Garvan Walshe was national and international security policy adviser to the Conservative Party until 2008.
What do you call a peace agreement in which everybody but the Russians stop fighting? Though many wags have noted it was first negotiated at Munich, the true analogy isn’t Munich but Yalta.
If in 1945 the United States could reasonably claim to be exhausted, and Europe’s population, destroyed by six years of war could have been forgiven for its unwillingness to confront the Soviet Union in another war to protect Eastern Europe from communist domination. With the Red Army in control of the territory there was little that could be done.
Perhaps more importantly, even after Germany had been defeated, Russian cooperation appeared to be needed for the campaign against Japan. Before the atomic bombs had been perfected, military planning called for massive conventional aerial bombardment by US planes flying from bases in Eastern Russia. Failing to secure Russian cooperation could have set the war against Japan back years, and accepting Soviet demands for control over Poland was a price that the Western Allies could not have avoided paying.

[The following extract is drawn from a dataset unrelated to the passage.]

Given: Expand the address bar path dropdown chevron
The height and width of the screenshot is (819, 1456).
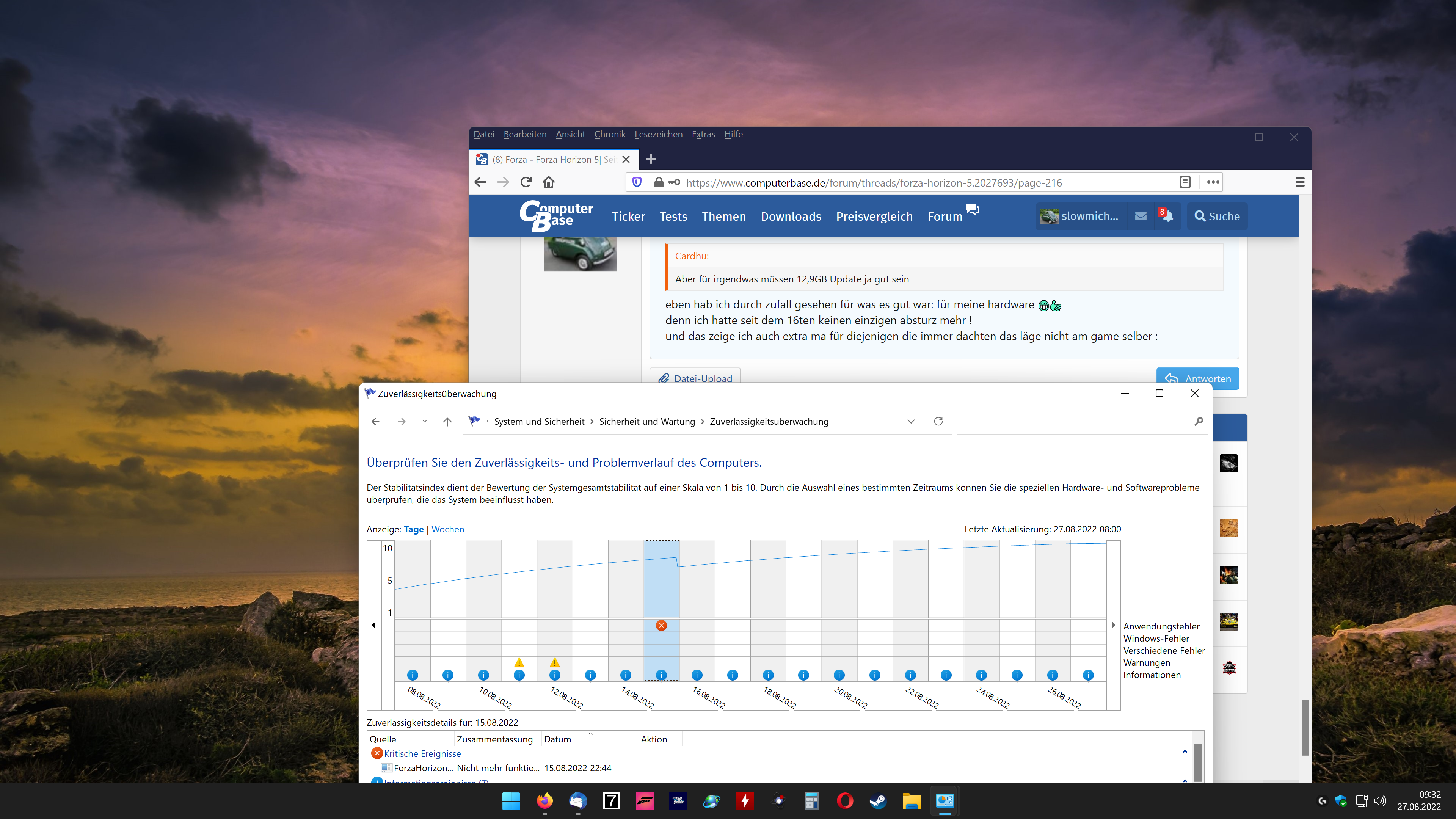Looking at the screenshot, I should point(911,421).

If Yalta was a necessary compromise, in Syria the West has not only been weak, but managed the astonishing feat of being simultaneously cynical and naive. Weak by failing to intervene before the civil war broke out; failing to act to limit the destructiveness of Assad’s campaign against the rebels; or to prevent his use of chemical weapons; or even go much beyond verbal condemnation of indiscriminate attacks on the civilian population; and, finally failing to give non-extremist rebels the wherewithal to defend themselves and their population. Cynical in Washington’s attempt to trap Moscow and Tehran into a quagmire regardless of the consequences and naive in a refusal to understand that a narrow focus on ISIS reinforces Sunni extremism instead of addressing it.

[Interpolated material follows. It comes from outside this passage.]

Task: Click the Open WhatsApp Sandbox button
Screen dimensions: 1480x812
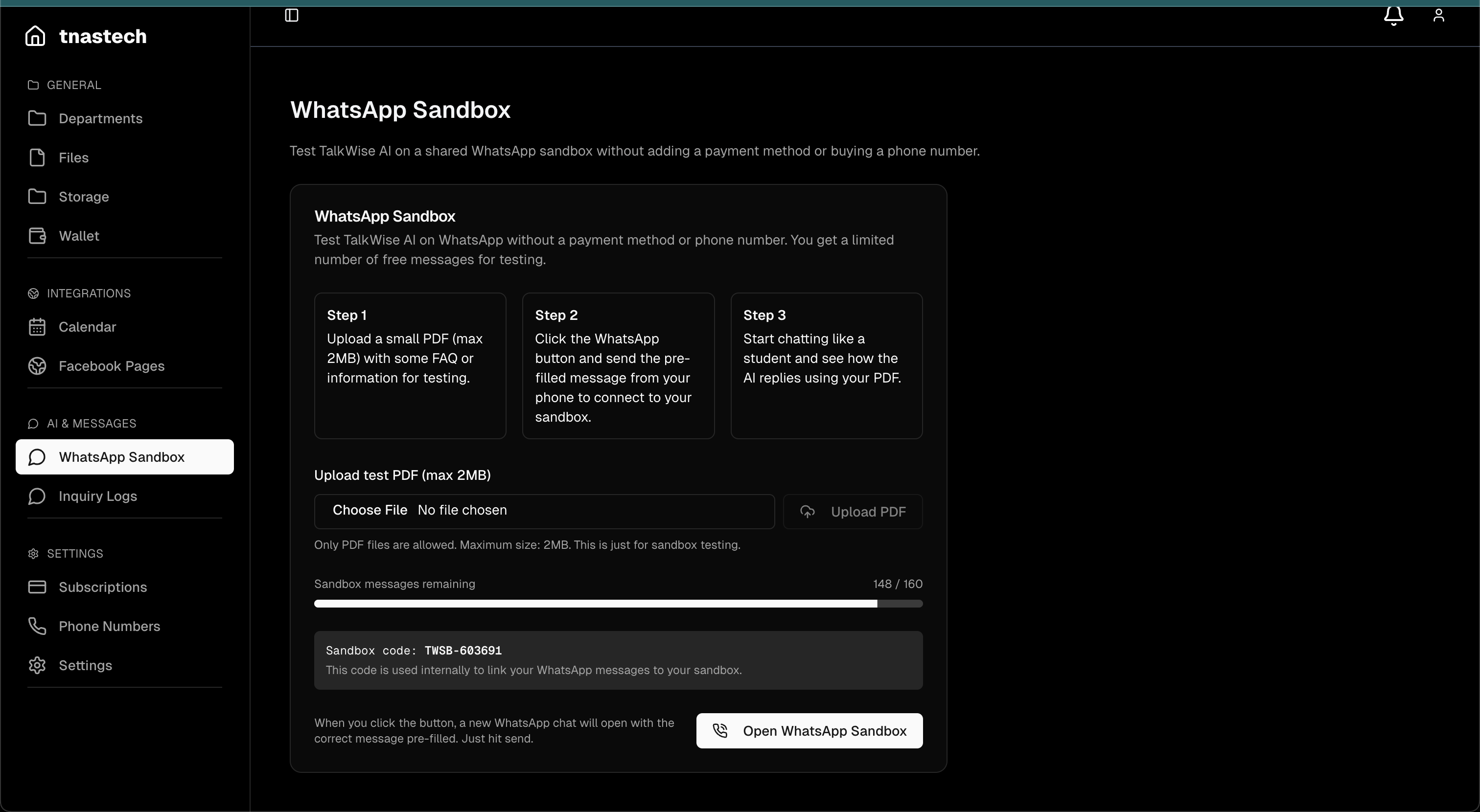Action: point(809,730)
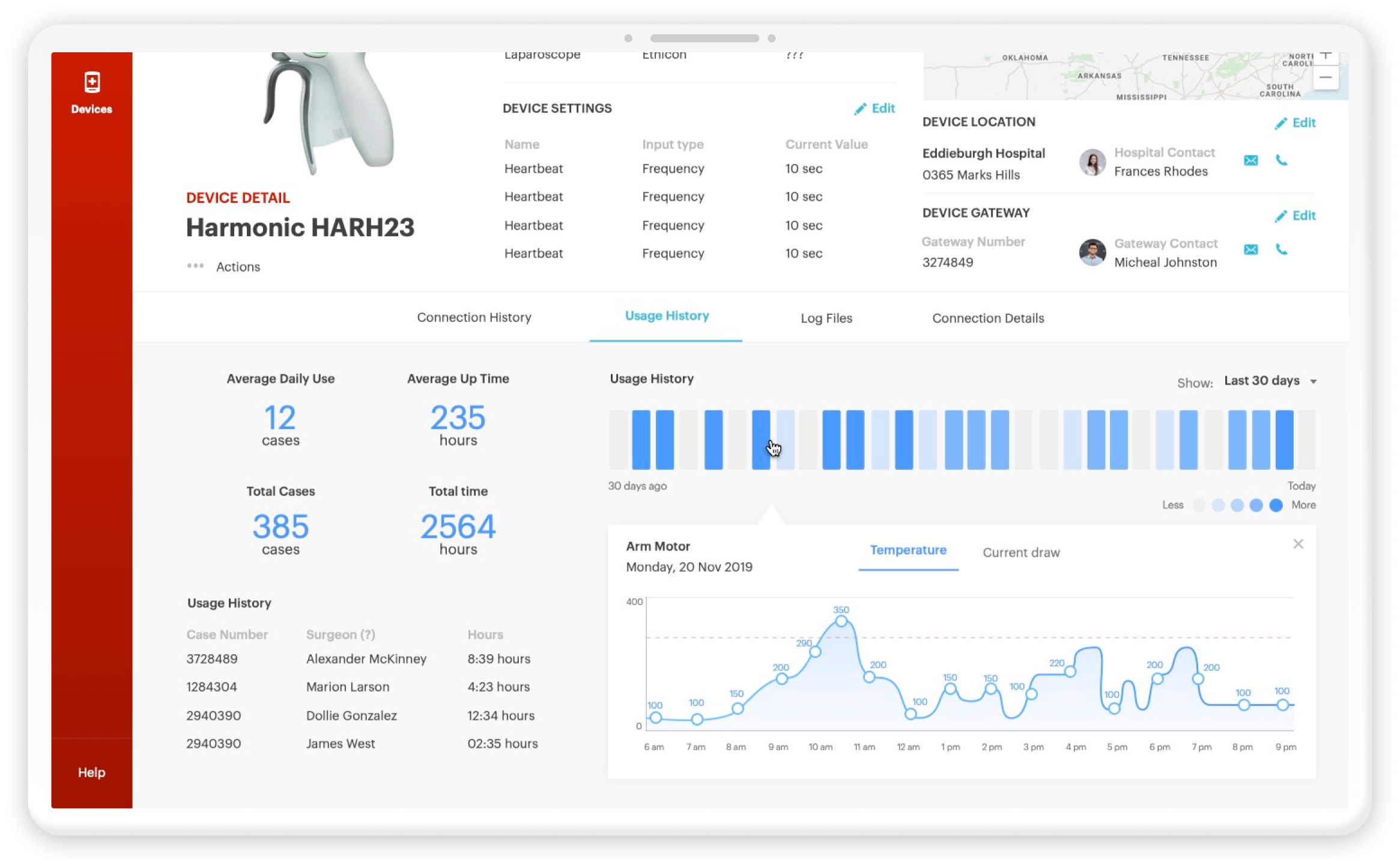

We have now been comprehensively outmanoeuvred because we have failed to understand the situation. The cessation of hostilities that goes into force on Friday excludes terrorist groups. The problem: Russia has a rather more expansive definition of terrorist than we do, including within the category anyone fighting against the Assad regime – quite a few of whom the West’s diplomatic involvement is intended to protect. Were Russia supremely scrupulous when it comes to adhering to international agreements we could, I’m sure, be certain that they would only attack fighters affiliated with ISIS and the Nusra Front. It goes without saying that the Kremlin’s adherence to law is scarcely stronger than the international sphere than the domestic.

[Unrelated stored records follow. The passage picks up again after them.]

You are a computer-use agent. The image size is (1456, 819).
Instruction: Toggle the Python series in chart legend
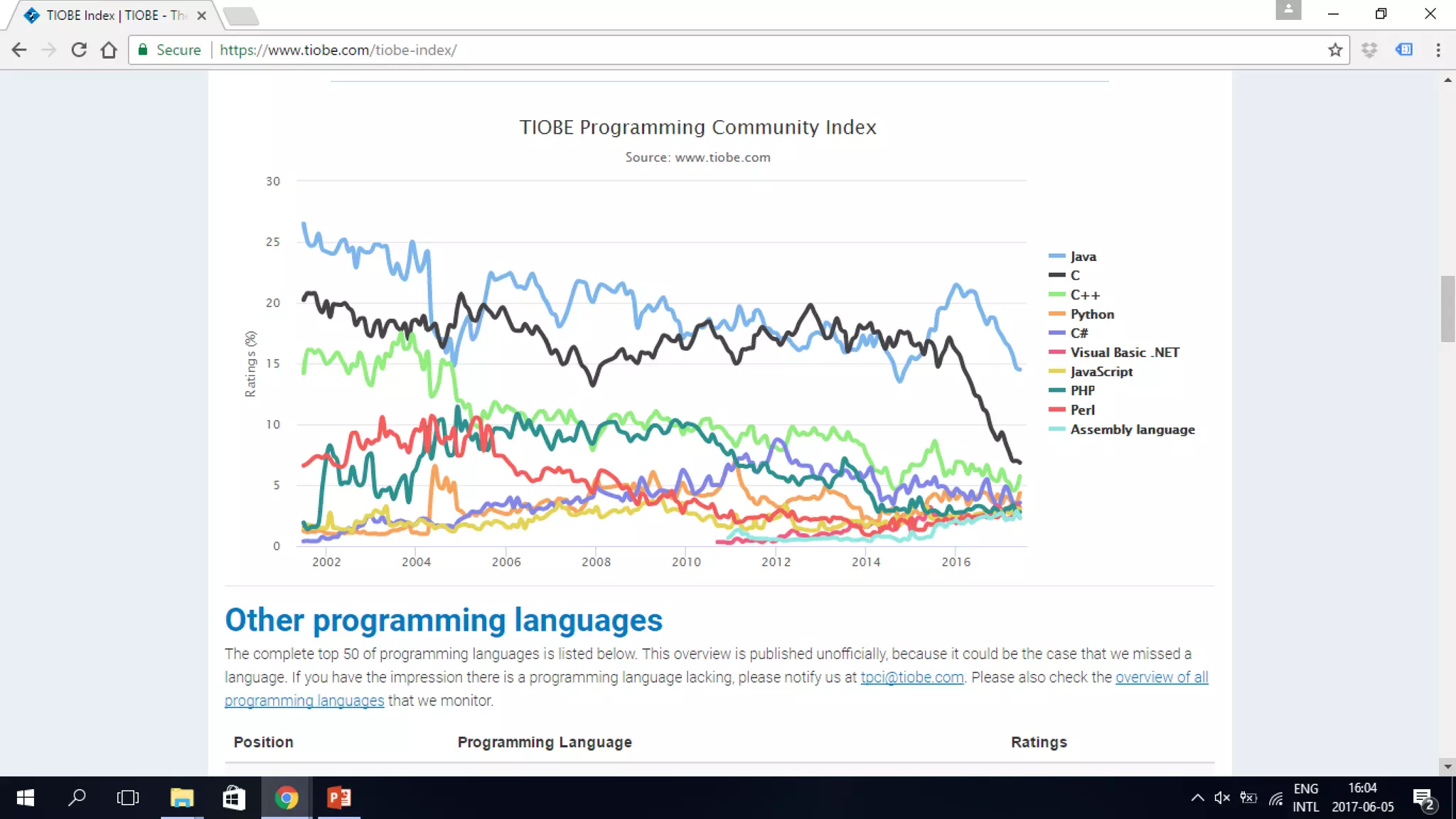point(1092,314)
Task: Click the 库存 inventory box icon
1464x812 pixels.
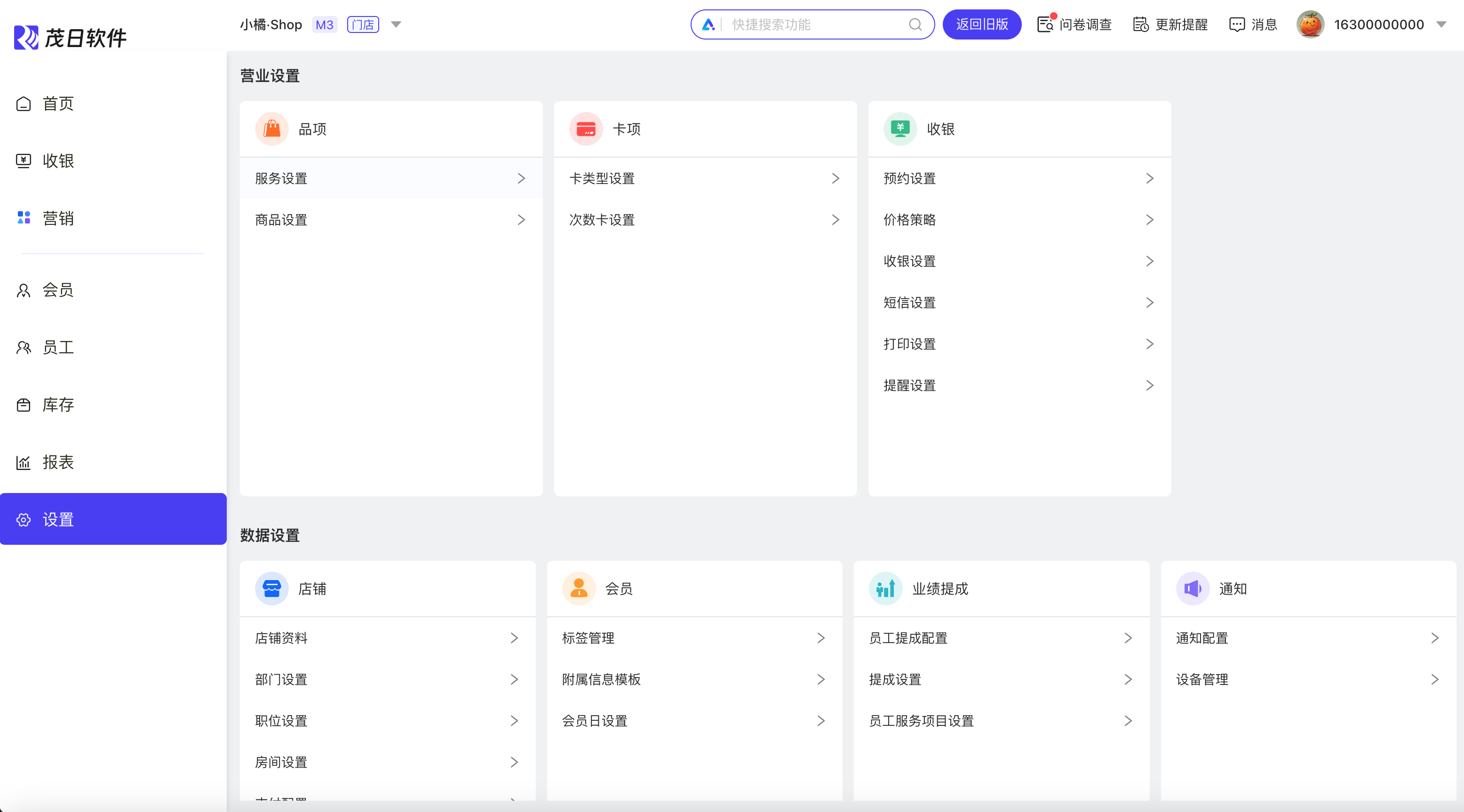Action: [x=24, y=405]
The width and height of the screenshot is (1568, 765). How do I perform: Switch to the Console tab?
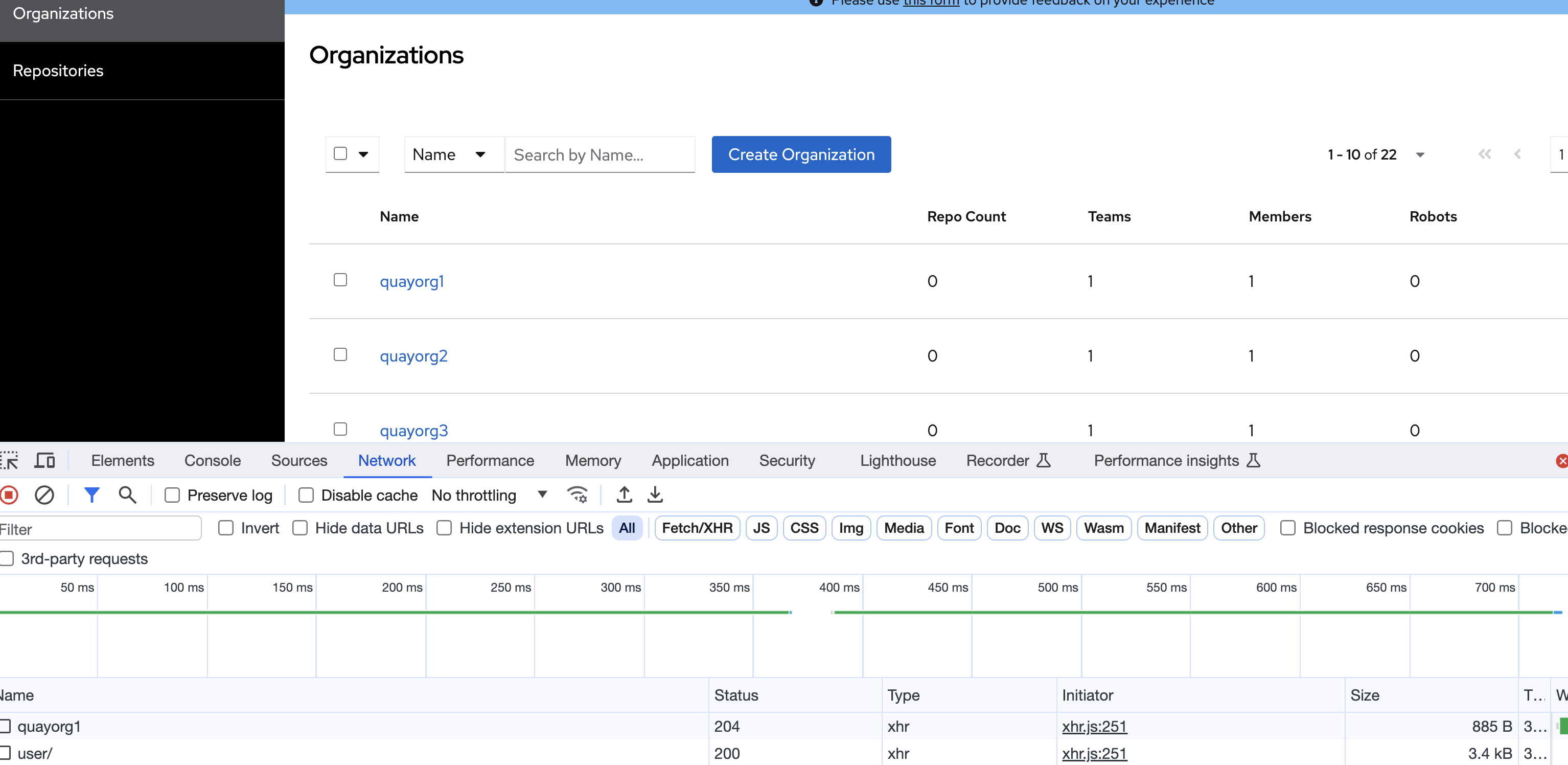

Put yourself in the position of a Syrian opponent of the regime. You rose up peacefully against your dictator in the name of democracy and freedom: values by which the West defines itself but which you think have a place in your country too. As he began to shoot demonstrators and torture their families, the West offered verbal condemnation and sanctions but little practical support. When he began to use chemical weapons, the West gave the appearance of wanting to intervene, but, obsessed with its own psychodrama after Iraq, declined to follow through. Insofar as it has helped to support rebel groups, it has done so in numbers too small to make any difference. Last year, it even cut back on the humanitarian aid funds supporting the refugees (driving more to risk their lives and cross to Turkey and Europe).
In the middle of the civil war, subject to indiscriminate shelling by the Damascus Regime, raids by Hezbollah and now bombardment by the Russian air force, Syrians need protection. The only people attempting to do this are Sunni extremist groups that receive funding and support from Sunni Arab powers. Like the Poles, in whose national myth Yalta is but one of a series of betrayals, Syrians will remember the promises we made and failed to keep for generations.